The workflow is: User submits a list of records in an xml string format. One of the application endpoint launches the process method in a BusinessRuleService object. The process uses CompletableFuture to compose tasks and submit the tasks to a ExecutorService which has a thread pool of size 100. Each task in the CompletableFuture list then launches ValidationHandler object. The ValidationHandler object composes another CompletableFuture task and submit the task to another ExecutorService which has the pool size the same as the rule list size.

The above solution is proper?

Note: my current solution is: the submitted records are processed in sequence. And the 250 rules are processed in parallel for each record. With this solution, it takes more than 2 hours for 5000 records. Such poor performance is not acceptable by business.
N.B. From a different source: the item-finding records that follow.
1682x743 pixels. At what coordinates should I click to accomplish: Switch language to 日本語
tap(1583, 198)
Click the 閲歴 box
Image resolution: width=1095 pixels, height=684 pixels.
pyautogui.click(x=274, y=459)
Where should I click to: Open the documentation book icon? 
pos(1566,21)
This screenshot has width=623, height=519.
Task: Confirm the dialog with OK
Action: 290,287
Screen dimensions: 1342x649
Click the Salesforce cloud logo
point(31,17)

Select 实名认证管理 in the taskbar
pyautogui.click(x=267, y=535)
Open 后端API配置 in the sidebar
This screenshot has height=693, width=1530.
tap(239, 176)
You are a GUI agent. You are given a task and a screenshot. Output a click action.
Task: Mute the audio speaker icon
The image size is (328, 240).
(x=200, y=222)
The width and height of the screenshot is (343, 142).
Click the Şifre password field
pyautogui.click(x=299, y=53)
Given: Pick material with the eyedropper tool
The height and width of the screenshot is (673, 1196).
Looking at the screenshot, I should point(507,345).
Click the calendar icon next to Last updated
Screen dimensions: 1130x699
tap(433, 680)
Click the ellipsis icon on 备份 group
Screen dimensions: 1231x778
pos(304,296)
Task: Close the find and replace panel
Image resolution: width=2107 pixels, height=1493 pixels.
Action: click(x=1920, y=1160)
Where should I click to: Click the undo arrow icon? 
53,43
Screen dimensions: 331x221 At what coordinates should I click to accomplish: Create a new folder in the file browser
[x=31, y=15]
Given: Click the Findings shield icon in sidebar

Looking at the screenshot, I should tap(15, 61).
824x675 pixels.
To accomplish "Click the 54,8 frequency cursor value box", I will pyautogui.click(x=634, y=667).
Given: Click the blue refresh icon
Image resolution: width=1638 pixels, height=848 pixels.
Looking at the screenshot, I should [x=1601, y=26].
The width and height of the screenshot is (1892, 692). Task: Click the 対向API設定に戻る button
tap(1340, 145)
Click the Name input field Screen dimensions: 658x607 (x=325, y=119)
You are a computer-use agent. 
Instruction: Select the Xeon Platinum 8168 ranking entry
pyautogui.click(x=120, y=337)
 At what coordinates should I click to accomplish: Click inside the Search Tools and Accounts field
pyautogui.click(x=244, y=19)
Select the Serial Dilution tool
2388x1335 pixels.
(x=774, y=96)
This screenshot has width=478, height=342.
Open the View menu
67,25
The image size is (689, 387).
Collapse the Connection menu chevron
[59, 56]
I am very new to concurrent/multi-threading programming. Much appreciate for all kind of helps!

1
So since you have a performance problem, you've surely profiled your application to determine where the performance hotspots are? You're not assuming things, and trying to blindly optimize your software without knowing whether it's helpful or not, are you? - Kayaman
what do you mean by "embedded multi-threading"? - Alexei Kaigorodov
If you need on-the-spot parallel processing of independent things, have a look at streams (like streaming lists), and then parallel() - tevemadar
We do not know what kind of validation is performed, but from what you tell us, your problem may very well be the DB access time for each validation, and not necessarily the CPU consummed. In which case you MUST profile to see where time is spent. @Kayaman 's advice is the best. Measure. Then you'll find that maybe instead of parallelizing, you should pre-fetch DB data once for all. Maybe you should index your FieldInfo by name in map instead of iterating on a huge list. Maybe you should cache some stuff you compute often. And only then maybe you should parallelize. - GPI
@Kayaman You are correct. I am kinda blindly optimizing the program. Thanks for your comment. Will try to gain knowledge on profiling for performance. I updated my post. Please provide your comments and suggestions. Much appreciated! - Min Jiang

1 Answers

0
votes

This is a well known "single producer - multiple consumers" pattern. The classic solution is to create a BlockingQueue<Record> queue, and put records there at the pace of their reading. On the other end of the queue, a number of working threads read records from the queue and process them (in our case, validate the fields):

class ValidatingThread extends Tread {
   BlockingQueue<Record> queue;
   FieldName_Rule validator = new FieldName_Rule();

   public Validator (BlockingQueue<Record> queue) {
      this.queue = queue;
   }

   public void run() {
      Record record = queue.take();
      validator.validate(collectFields(record));
   }
}

The optimal number of threads equals to the Runtime.getRuntime().availableProcessors(). Start them all at the beginning, and do not use "embedded multi-threading". The task how to stop the threads after all the records are processed, is left as a learning assignment.